Phage Therapy: A Model to Predict Its Efficacy against Pathogenic Bacteria

Photo (colorized) of scanning electron microscopy of a bacterium lyzed by the phages (© L. Debarbieux, Institut Pasteur; M. and C. Rohde, Helmholtz Centre for Infection Research).

Antibiotic resistance represents a major public health challenge, associated with a high mortality rate. While bacteriophages – viruses that kill bacteria – could be a solution for fighting antibiotic-resistant pathogens, various obstacles stand in the way of their clinical development. To overcome them, researchers from Inserm, Université Sorbonne Paris Nord and Université Paris-Cité at the IAME Laboratory, in close collaboration with their counterparts at Institut Pasteur and the Paris Public Hospitals Group (AP-HP), have developed a model to better predict the efficacy of phage therapy and possibly develop more robust clinical trials. Their findings have been published in Cell Reports.

The discovery of antibiotics had revolutionized the history of medicine in the 20th century, allowing us to effectively fight bacteria for the first time. However, antibiotic resistance – a phenomenon during which bacteria become resistant following mass, repeated use – has become a major public health issue in recent decades. Each year, these resistant bacteria are estimated to be responsible for 700,000 deaths worldwide. Yet the discovery of new antibacterial agents has been stagnating for several years.

In this context, phage therapy has recently generated renewed interest. This therapeutic approach involves the use of bacteriophages that target and destroy pathogenic bacteria whilst being unable to infect humans. While the concept has been in existence for a long time, its clinical development has been hampered by various limitations. Unlike “conventional” medicines, bacteriophages are complex biologics, whose action in the body, optimal dose, and most effective route of administration are difficult to study and anticipate.

In order to remove some of these obstacles, Jérémie Guedj’s research team at Inserm, in collaboration with Laurent Debarbieux’s team at Institut Pasteur, has developed a new mathematical model to better define the interactions between bacteriophages and pathogenic Escherichia coli bacteria in animals and to identify the key parameters that influence the efficacy of phage therapy.

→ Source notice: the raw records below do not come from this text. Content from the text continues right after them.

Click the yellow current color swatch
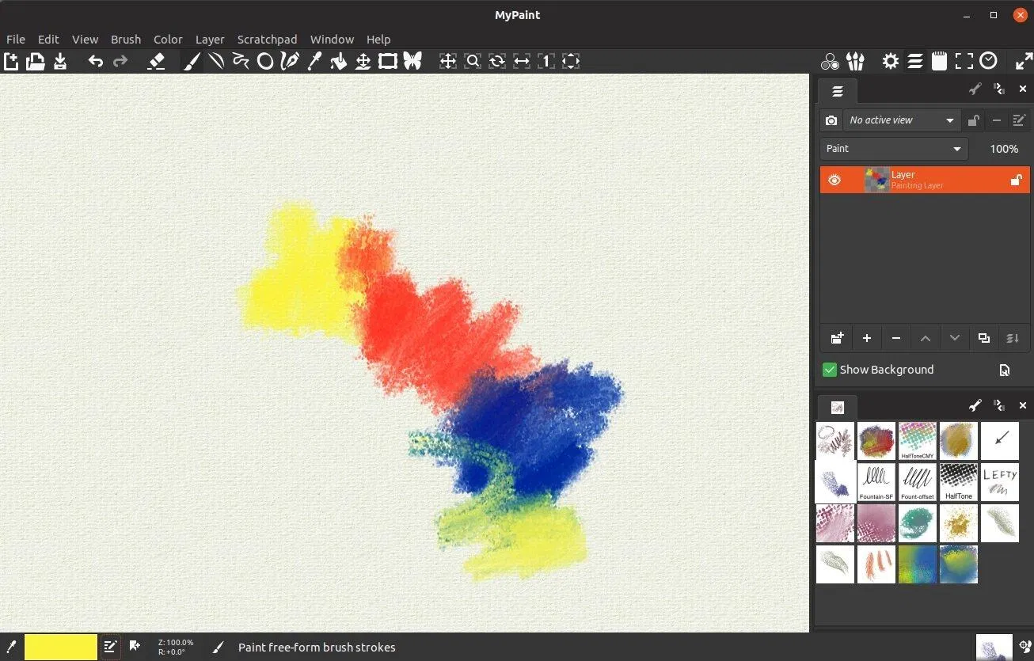Viewport: 1034px width, 661px height. [x=61, y=647]
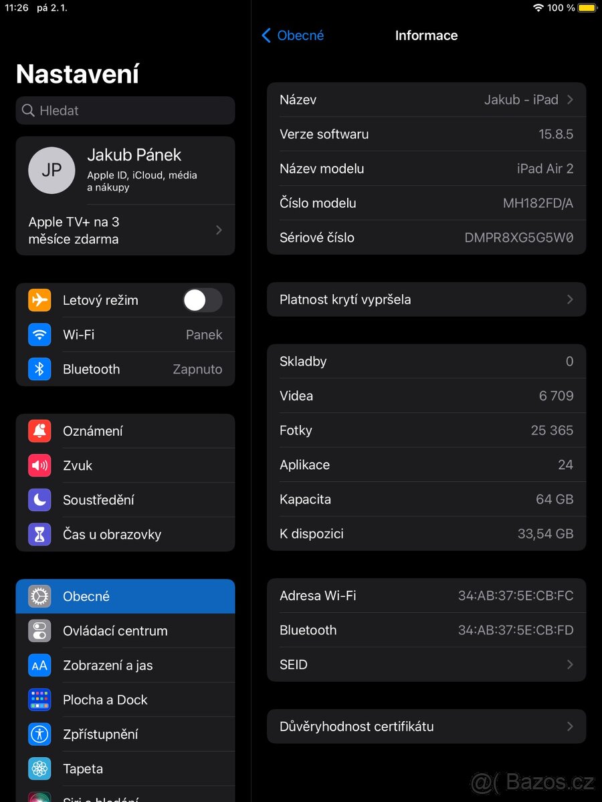The height and width of the screenshot is (802, 602).
Task: Toggle Letový režim switch
Action: 202,300
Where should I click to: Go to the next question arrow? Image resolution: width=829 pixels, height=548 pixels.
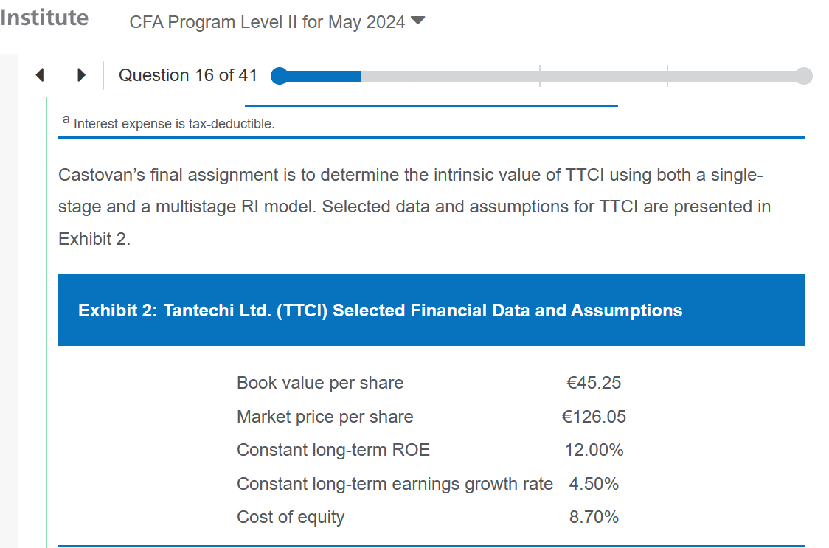click(x=81, y=75)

Supporting clinical development

Various data from in vitro and in vivo experiments were used to construct this model. In particular, the researchers used the bacteriophages’ infection parameters determined in the laboratory (for example, the duration of the infectious cycle of the bacteria, the number of viruses released when a bacterium is destroyed…) and information collected during experiments using a mouse model of lung infection.

Some of the animals were infected with a bioluminescent strain of E. Coli (in order to best monitor it within the body). Among them, some were treated with bacteriophages at different doses and using different routes of administration. The quantities of bacteria and bacteriophages thus measured over time helped to feed the mathematical model and test which were the most important parameters for effective phage therapy. 

Using their model, the scientists show that the route of administration is an important parameter to consider when it comes to improving the animals’ survival: the more rapidly it brings the bacteriophages into contact with the bacteria, the more it is effective. In the animal model, the phage therapy administered intravenously was therefore less effective in comparison with the intratracheal route because fewer bacteriophages were reaching the lungs. On the other hand, when administered by intratracheal route, the model suggests that the dose of the medication given has little effect on the efficacy of the therapy.

Another important point is that this model incorporates data on the animals’ immune response in the context of phage therapy. The model confirms and extends the principle that bacteriophages act in synergy with the immune system of infected animals, enabling more effective elimination of pathogenic bacteria.

“In this study, we propose a new approach to streamline the clinical development of phage therapy, which otherwise continues to have its limitations. Our model could be reused to predict the efficacy of any bacteriophage against the bacteria it targets, once a limited number of in vitro and in vivo data are available on its action. Beyond phage therapy, the model could also be used to test anti-infective therapies based on the association between bacteriophages and antibiotics,” concludes Guedj.

Influenza: A New Avenue for Developing Innovative Treatments

Cellules épithéliales respiratoires humaines

Human respiratory epithelial cells (in red) infected with an influenza virus (in green). © A. Cezard, D. Diakite, A. Guillon, M. Si-Tahar, PST ASB-Microscopy Department.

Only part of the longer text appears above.